I wanted to scream. And as much as I wanted to scream, I also wanted to hug him tight. I'm so sick of these games. I'm so sick of these fights. I'm so sick of blaming this on myself. But I love him and I can't leave him.

It's Harry's fault. If he was here, I would have someone to talk to about this stuff, someone to give me advice and help me through these problems. If he was here, I would be sleeping instead of fighting with him. We would be at my mother's house. But no. Instead, he had to leave and go off with his stupid music career and send me away to live with my dad.

This guy calls me names, and he pushes me, but deep down I know he would never truly hurt me. We play fight a lot, but that's all it ever is. So he hit me? So what? I've been hit lots of times as a kid from my siblings and mum. But he would never intentionally hurt me. Right?

At least, that's what Payton always told me. God, I miss that kid. It's been weeks since I last spoke with him. He left for a vacation with his Dad and step-mom. And here I am, waiting for him to barrel through the door and save me. At least, that's only if he knew.

"Lillian!" The voice snapped, the echoing causing me to jump. I sat there, no longer crying, letting the numbness take me over now. I was staring at the floor between him and I. "Do you love me?"

I paced over to him, reaching both hands up to cup his blank face. "Of course I do." I muttered out.

He pulled my hands down and looked at me with dead cold eyes. "Then why did you cheat on me?" He blurted, and I was immediately confused.

What? Cheated on him? How? When? With who? I would never. I've been loyal and honest with him since the start. How could he possibly assume that? I've hardly even glanced at a guy since we started dating. If anyone's been cheating, it's him. And he has in the past before so I wouldn't be surprised if he's done it again.

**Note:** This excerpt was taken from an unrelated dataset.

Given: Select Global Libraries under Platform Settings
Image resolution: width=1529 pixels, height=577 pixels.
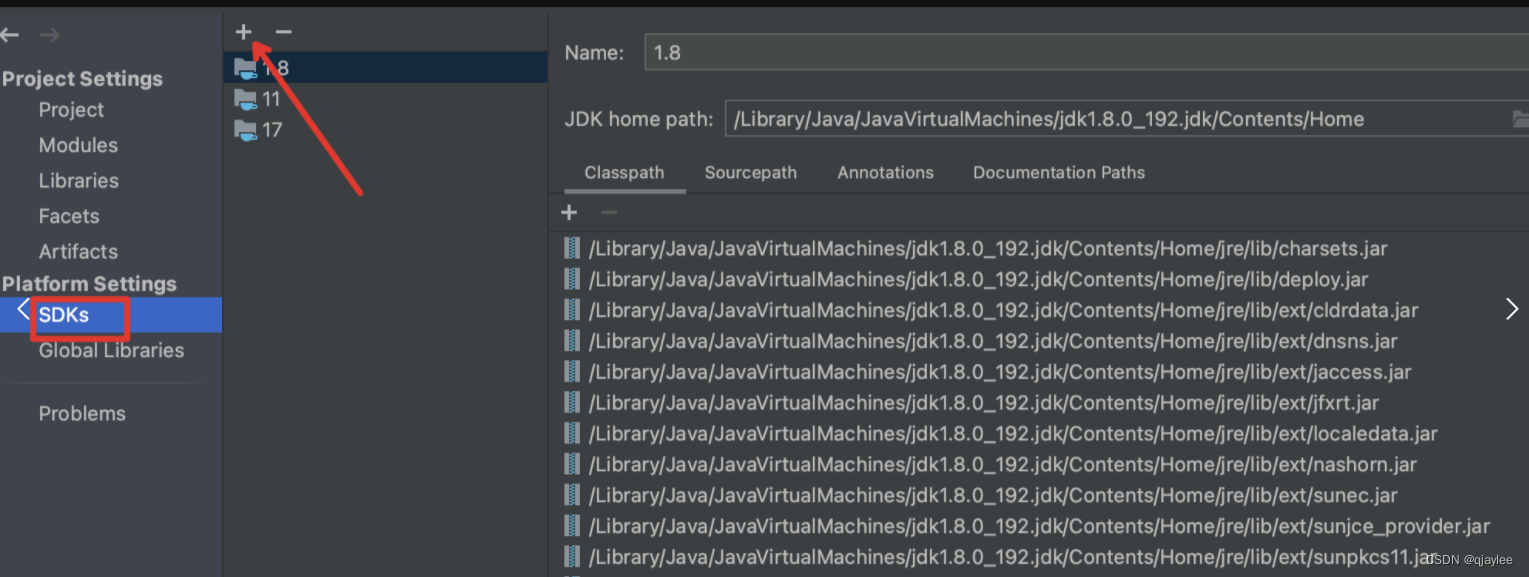Looking at the screenshot, I should pyautogui.click(x=113, y=350).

"Answer me!" He shoved me, hard, so I stumbled back to hit the wall behind me. "I saw you messaging that Payton guy again. I thought I told you to cut him off."

My lips parted as I didn't know what to say. "Babe, why would you think that? Payton's just a friend. And I only messaged him because--"

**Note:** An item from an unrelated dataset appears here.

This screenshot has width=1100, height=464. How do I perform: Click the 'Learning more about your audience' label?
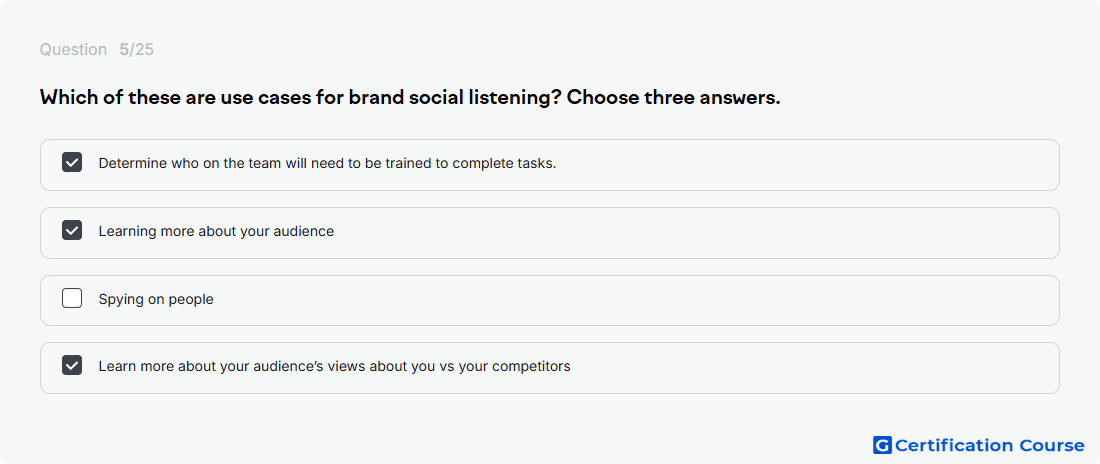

He stopped me and barked, "Don't you lie to me!" He was now marching forwards and placed another mean cold hand on my face.

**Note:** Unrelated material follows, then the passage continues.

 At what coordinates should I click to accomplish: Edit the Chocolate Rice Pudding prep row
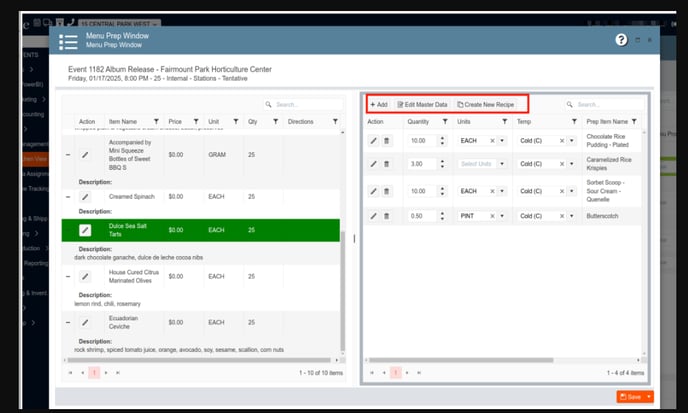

I wake up sweat drenched and panting hard. My room is dark, the curtains drawn. But not even the sunlight is shining through. I glanced over at the clock and see it's only quarter to six in the morning. I sit up, trying to control my breathing and settle my heart. I ran a hand over my cheeks to find them wet with tears. I try to clear my head from the traumatizing nightmare, but it's vivid images remain.